■ **SEITENAUSZUG**:
______________________________

Das man diese 150 Minuten so reicher Musik gerne mit geht, liegt an der nicht nachlassenden Konzentration sowohl der Inszenierung als auch der Solisten und des Chores, die auch über die wenigen Längen trägt. Benjamin Lewis gestaltet den Lewis intensiv und sicher mit hellem, aber sehr männlichem Bariton. Sein Spiel rührt an im Wechselspiel von Wut, Verzweiflung und Abstumpfung. Sheida Damaghani (Anna) und Emily Dorn als Ehefrau ohne Vornamen gestalten auf selbem Niveau, musikalisch sicher, darstellerisch zurückgenommen, aber mit brennender Intensität. 16 Solisten verlangt die Partitur und das Landestheater Detmold kann sie alle rollendeckend besetzen. Heraus ragen neben den Protagonisten Andreas Jören als Schwager Alfons, ungeheuer widerständig in Gesang und Erscheinung sowie Stephen Chambers (Ferdinand) und Lotte Kortenhaus (Leni) mit wunderschön timbrierten Stimmen, klarer Artikulation, guter Präsenz und eleganter musikalischer Gestaltung.
Das Stück sollte häufiger gespielt werden. Die Musik ist nicht alt geworden und holt die Geschichte gültig in unsere Zeit. Da das aber wohl nicht passieren wird, lohnt sich eine Reise nach Detmold.

______________________________

■ **Gespeicherte Dateneinträge**:
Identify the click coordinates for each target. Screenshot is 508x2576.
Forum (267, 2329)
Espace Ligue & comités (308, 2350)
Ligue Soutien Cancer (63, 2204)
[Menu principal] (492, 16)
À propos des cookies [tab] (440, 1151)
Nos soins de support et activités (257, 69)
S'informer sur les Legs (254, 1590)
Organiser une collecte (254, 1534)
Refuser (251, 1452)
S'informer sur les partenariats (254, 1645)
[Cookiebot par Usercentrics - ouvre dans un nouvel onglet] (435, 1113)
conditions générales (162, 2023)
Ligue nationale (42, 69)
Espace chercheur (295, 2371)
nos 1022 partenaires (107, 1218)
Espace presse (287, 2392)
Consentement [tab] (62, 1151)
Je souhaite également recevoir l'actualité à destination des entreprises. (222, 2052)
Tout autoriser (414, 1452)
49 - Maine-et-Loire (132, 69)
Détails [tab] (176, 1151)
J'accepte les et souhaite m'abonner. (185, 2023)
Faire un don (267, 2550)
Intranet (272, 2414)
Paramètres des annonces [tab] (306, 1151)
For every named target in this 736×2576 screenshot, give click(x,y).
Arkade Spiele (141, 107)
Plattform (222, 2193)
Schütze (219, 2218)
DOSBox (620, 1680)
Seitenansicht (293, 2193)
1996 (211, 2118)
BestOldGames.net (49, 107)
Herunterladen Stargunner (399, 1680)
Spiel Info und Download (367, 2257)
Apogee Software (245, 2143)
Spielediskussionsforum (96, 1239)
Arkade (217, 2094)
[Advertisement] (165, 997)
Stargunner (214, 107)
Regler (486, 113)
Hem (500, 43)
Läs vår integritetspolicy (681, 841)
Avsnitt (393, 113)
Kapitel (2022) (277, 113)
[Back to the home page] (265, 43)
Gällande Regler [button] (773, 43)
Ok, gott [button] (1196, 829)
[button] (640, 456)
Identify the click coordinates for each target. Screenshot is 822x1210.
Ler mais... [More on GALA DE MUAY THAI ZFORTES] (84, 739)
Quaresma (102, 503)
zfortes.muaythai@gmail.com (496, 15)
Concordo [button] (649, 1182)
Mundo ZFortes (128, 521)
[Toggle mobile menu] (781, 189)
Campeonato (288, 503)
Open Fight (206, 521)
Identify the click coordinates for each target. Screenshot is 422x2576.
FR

______________________________

■ **AUFGABENLISTE**:
[1] Nennen Sie alle Solistinnen und Solisten, die im Seitenauszug mit Namen genannt werden.
[2] Aktualisieren Sie im Seitenauszug den Abschnitt, der mit „Das Stück sollte“ beginnt und bis einschließlich „Reise nach Detmold.“ reicht, und setzen Sie dabei „öfter“ anstelle von „häufiger“ ein.

■ **LÖSUNGEN**:
[1] Benjamin Lewis, Sheida Damaghani, Emily Dorn, Andreas Jören, Stephen Chambers, Lotte Kortenhaus

[2]
Das Stück sollte öfter gespielt werden. Die Musik ist nicht alt geworden und holt die Geschichte gültig in unsere Zeit. Da das aber wohl nicht passieren wird, lohnt sich eine Reise nach Detmold.